The following Q&A is based on JCAHO requirements in regards to documentation of operative reports.
Q: In what timeframe must an operative report be dictated and placed in the medical record?
A: The operative report must be written or dictated immediately after an operative or other high risk procedure. An organization's policy, based on state law, would define the timeframe for dictation and placement in the medical record. The most important issue is that there needs to be enough information in the record immediately after surgery in order to manage the patient throughout the postoperative period. This information could be entered as the operative report or as a hand-written operative progress note.

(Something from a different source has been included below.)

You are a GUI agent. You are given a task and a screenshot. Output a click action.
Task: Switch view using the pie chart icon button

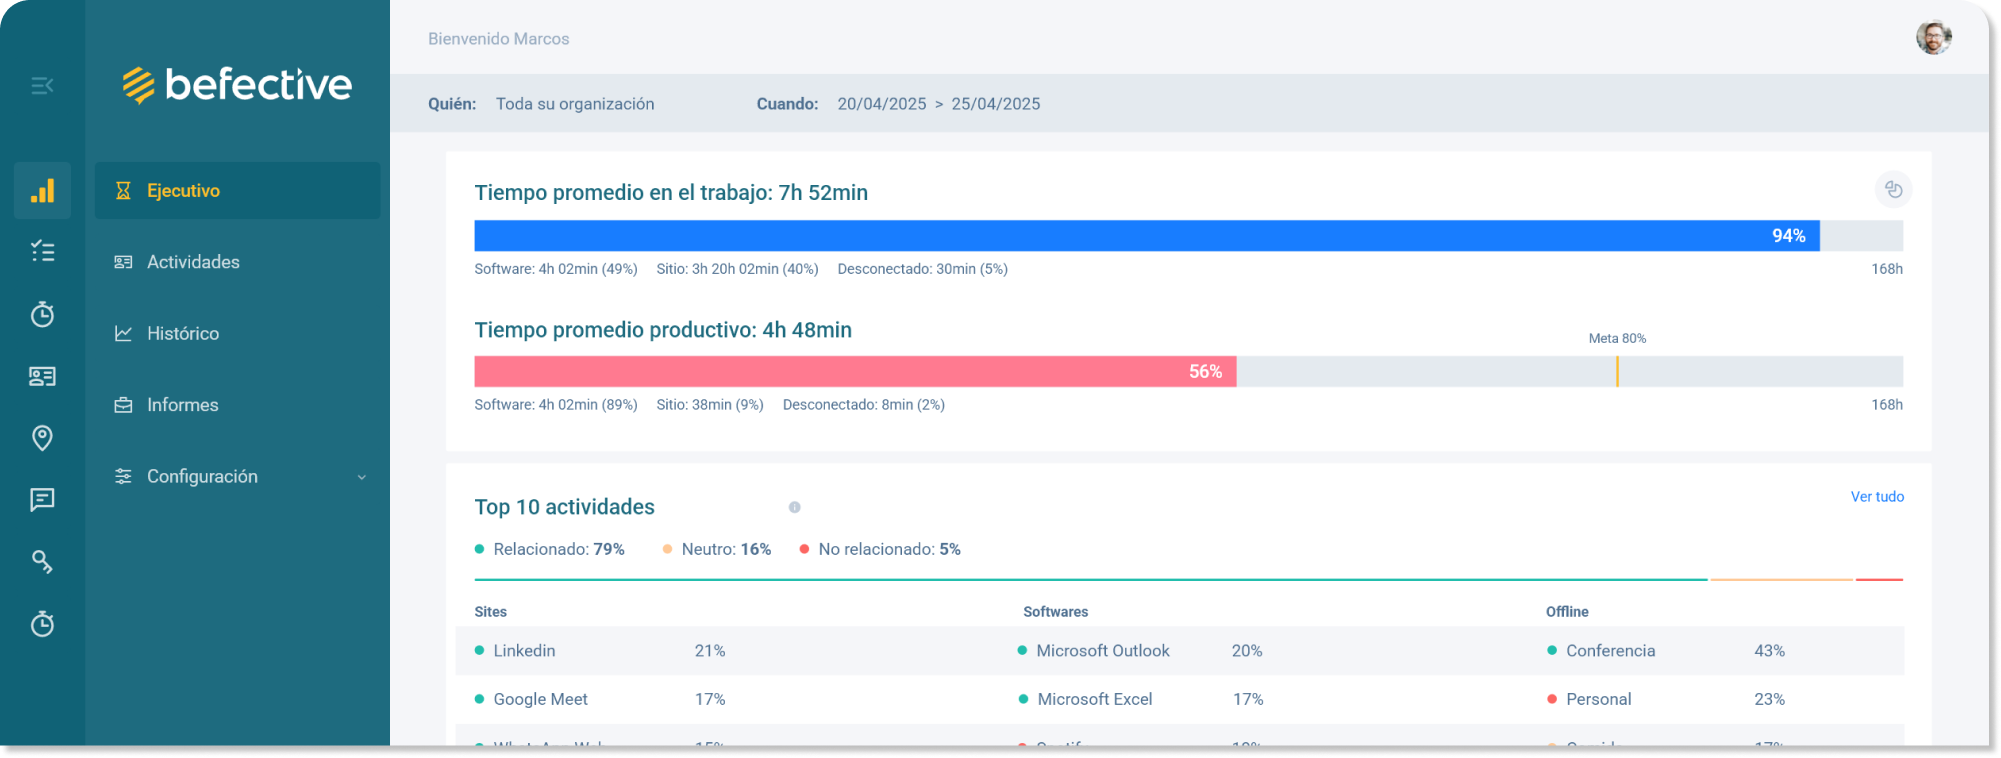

If the operative report is not placed in the medical record immediately after surgery due to transcription or filing delay, then an operative progress note should be entered in the medical record immediately after surgery to provide pertinent information for anyone required to attend to the patient. This operative progress note should contain at minimum comparable operative report information. These elements include:
- the name of the primary surgeon and assistants,
- procedures performed and a description of each procedure,
- estimated blood loss,
- specimens removed, and
- a post operative diagnosis.
Immediately after surgery is defined as "upon completion of surgery, before the patient is transferred to the next level of care". This is to ensure that pertinent information is available to the next caregiver. In addition, if the surgeon accompanies the patient from the operating room to the next unit or area of care, the operative note or progress note can be written in that unit or area of care.
Medical record documentation is required before billing for services. The guidelines above will help us meet billing requirements as well.